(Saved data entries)
::::::::

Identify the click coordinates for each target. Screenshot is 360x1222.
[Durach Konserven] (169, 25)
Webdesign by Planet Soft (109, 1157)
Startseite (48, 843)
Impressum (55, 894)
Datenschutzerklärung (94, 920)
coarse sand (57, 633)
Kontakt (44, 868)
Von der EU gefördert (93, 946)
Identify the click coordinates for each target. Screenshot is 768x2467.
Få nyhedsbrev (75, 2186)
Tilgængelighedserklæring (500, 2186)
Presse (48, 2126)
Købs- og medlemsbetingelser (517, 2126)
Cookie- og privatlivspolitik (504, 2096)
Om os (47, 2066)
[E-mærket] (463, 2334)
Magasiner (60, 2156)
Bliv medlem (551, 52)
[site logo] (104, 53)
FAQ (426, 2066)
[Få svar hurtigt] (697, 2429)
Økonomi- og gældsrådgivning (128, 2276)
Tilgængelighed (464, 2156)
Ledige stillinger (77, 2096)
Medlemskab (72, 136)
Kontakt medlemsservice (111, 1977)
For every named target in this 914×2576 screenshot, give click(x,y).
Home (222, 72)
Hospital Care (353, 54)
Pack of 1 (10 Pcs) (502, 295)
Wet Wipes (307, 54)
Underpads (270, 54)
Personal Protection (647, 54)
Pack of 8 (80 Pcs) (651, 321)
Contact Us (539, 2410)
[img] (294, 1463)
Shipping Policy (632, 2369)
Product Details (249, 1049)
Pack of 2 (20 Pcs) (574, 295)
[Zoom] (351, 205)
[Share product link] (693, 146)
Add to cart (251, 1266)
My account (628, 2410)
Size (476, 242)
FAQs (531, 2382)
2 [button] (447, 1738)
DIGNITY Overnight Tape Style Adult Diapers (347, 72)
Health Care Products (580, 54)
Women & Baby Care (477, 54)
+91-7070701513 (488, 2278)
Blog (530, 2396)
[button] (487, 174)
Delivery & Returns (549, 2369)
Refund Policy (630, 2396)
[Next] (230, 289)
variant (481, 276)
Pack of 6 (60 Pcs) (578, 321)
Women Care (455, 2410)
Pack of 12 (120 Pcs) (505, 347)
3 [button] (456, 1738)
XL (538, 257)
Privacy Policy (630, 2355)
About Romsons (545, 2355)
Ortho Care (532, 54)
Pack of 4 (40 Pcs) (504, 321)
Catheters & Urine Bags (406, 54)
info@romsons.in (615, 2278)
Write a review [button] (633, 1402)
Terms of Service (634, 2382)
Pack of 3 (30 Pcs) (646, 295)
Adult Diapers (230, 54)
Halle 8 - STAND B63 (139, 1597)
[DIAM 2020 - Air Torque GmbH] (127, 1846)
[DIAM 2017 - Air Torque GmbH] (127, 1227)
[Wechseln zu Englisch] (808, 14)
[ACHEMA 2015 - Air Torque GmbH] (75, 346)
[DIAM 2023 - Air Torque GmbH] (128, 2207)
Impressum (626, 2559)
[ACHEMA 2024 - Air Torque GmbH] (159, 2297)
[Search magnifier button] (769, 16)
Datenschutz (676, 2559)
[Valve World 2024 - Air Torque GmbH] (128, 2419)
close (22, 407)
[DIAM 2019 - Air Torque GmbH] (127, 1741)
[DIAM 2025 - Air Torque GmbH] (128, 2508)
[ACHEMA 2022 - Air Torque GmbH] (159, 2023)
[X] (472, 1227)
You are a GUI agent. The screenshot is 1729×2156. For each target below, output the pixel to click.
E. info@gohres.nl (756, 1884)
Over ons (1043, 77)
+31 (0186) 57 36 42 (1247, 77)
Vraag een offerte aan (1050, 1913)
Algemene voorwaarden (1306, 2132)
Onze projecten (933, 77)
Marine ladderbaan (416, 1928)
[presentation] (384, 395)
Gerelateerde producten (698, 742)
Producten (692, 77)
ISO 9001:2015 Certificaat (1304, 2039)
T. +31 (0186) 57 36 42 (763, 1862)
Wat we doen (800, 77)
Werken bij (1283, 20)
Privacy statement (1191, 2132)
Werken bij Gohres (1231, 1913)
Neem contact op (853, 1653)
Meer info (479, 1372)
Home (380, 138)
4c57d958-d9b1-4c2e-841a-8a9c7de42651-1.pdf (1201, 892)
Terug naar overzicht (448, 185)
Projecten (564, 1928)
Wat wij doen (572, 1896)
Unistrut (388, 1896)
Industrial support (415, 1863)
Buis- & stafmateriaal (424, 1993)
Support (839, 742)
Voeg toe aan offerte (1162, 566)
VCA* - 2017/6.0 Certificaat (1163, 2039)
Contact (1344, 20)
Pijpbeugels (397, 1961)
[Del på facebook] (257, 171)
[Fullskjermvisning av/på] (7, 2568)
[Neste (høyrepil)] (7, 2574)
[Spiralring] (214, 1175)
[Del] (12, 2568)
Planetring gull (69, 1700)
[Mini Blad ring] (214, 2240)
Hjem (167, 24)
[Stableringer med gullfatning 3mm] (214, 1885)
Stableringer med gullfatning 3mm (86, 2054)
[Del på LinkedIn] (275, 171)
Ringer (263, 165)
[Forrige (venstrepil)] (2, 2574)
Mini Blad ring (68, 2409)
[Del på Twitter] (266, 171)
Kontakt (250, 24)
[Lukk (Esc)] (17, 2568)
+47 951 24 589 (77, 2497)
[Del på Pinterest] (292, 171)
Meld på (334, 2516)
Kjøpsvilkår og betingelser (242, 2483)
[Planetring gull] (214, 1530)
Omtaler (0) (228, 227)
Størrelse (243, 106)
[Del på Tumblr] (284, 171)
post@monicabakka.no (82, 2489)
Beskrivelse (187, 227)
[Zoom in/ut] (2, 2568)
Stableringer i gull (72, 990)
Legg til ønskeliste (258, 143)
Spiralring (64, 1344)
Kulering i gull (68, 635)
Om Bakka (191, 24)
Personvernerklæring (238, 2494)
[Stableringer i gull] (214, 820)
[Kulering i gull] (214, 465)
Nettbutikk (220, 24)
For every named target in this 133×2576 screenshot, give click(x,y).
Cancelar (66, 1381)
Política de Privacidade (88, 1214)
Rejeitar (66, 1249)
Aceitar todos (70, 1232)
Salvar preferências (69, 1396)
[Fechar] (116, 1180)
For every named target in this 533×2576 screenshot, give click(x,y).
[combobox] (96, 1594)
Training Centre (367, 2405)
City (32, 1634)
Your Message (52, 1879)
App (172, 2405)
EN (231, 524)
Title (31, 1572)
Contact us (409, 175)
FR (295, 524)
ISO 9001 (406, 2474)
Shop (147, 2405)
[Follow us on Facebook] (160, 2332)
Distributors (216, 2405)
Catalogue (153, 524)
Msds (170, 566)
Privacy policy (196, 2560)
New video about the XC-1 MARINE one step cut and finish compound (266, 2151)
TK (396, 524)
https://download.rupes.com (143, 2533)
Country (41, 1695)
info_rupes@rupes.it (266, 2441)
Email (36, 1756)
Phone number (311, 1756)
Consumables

::::::::

▶ _What the task requires_: What lines of the data contain the string "button"? List them.

▶ _Response to the task_:
2 [button] (447, 1738)
[button] (487, 174)
3 [button] (456, 1738)
Write a review [button] (633, 1402)
[Search magnifier button] (769, 16)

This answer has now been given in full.